§ What needs to be done:
State how many lines of the listing below contain the string "dropdown". Reply with the number alone.
_ _ _ _ _
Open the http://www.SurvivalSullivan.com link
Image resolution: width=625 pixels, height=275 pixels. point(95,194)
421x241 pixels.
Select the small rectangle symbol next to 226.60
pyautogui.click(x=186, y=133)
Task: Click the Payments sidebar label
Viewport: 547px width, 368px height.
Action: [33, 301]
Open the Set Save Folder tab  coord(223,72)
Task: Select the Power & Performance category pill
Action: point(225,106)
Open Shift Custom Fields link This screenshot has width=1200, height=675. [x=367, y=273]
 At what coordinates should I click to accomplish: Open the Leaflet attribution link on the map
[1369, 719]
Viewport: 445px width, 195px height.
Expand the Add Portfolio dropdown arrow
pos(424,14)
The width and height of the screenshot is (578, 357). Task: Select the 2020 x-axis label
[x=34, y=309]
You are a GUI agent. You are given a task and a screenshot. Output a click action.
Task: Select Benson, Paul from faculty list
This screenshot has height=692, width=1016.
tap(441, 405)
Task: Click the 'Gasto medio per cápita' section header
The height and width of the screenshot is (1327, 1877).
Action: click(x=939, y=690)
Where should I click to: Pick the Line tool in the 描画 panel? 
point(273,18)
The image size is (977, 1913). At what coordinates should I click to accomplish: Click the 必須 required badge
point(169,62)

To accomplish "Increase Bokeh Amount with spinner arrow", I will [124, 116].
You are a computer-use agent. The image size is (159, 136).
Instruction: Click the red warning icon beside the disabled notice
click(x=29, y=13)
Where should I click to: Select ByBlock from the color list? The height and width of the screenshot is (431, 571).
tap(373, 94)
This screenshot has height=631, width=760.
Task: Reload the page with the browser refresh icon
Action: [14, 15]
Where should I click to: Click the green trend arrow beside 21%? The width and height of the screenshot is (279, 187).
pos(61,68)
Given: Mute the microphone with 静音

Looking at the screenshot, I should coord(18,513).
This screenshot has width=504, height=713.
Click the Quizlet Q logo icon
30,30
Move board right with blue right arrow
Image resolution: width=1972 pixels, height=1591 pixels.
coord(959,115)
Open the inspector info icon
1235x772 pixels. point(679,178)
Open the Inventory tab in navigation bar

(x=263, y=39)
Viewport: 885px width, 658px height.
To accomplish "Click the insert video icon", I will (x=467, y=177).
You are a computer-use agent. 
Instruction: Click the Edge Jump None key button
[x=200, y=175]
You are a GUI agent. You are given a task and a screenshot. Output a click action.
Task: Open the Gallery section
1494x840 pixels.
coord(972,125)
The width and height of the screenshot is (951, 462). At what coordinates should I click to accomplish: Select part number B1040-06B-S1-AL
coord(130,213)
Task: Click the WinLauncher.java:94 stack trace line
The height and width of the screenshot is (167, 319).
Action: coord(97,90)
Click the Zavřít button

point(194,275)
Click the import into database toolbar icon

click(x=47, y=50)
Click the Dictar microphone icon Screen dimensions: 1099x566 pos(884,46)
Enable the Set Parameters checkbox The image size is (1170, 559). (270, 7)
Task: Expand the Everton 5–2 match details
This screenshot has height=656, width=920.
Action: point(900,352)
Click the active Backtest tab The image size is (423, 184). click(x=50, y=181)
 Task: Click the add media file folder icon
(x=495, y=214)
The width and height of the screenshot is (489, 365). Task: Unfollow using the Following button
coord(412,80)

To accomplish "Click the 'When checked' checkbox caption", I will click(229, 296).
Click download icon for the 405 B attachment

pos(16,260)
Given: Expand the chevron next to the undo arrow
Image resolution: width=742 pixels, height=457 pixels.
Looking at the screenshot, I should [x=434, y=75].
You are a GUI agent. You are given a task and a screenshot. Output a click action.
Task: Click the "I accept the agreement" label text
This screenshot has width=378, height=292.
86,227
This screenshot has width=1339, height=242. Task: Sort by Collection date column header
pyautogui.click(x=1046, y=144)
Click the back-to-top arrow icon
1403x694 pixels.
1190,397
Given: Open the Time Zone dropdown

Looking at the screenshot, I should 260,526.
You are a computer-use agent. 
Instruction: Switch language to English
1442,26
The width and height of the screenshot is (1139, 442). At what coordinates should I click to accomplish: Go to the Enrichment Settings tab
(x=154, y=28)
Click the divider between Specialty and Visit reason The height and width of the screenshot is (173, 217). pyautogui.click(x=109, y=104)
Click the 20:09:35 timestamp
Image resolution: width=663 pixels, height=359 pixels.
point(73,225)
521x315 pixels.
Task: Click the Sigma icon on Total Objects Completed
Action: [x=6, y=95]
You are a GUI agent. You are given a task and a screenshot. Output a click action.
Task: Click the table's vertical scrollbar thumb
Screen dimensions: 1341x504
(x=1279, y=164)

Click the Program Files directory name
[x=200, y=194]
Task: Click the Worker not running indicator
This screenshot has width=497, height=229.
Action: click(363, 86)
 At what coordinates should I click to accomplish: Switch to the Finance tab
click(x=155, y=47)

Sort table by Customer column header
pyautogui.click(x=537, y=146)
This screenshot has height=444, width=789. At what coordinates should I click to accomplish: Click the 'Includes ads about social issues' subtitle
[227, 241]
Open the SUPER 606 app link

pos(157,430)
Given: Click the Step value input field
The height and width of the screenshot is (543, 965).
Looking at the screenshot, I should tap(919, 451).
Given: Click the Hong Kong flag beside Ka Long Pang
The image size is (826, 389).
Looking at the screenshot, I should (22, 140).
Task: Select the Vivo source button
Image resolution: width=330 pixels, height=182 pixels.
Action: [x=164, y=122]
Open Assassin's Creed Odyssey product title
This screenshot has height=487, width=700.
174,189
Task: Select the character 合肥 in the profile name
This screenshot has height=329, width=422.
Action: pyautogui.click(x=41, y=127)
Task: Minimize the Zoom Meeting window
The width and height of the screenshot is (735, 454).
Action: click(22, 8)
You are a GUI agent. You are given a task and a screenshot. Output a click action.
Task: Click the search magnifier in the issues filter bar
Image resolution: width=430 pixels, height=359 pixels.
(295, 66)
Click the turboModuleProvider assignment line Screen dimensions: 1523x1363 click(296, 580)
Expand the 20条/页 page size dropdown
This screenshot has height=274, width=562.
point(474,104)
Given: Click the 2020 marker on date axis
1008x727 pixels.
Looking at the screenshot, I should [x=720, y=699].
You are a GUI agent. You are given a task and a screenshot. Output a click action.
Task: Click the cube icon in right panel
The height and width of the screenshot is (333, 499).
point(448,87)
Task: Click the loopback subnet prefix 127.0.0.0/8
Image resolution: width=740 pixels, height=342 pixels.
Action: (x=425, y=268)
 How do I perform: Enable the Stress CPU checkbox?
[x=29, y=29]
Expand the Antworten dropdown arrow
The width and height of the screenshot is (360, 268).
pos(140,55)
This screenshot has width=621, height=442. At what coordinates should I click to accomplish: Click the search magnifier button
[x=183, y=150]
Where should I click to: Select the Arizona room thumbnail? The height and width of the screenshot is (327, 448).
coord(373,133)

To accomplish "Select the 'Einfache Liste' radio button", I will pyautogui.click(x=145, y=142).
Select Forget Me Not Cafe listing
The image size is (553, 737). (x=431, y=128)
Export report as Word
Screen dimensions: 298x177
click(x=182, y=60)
_ _ _ _ _
§ Solution for this task:
4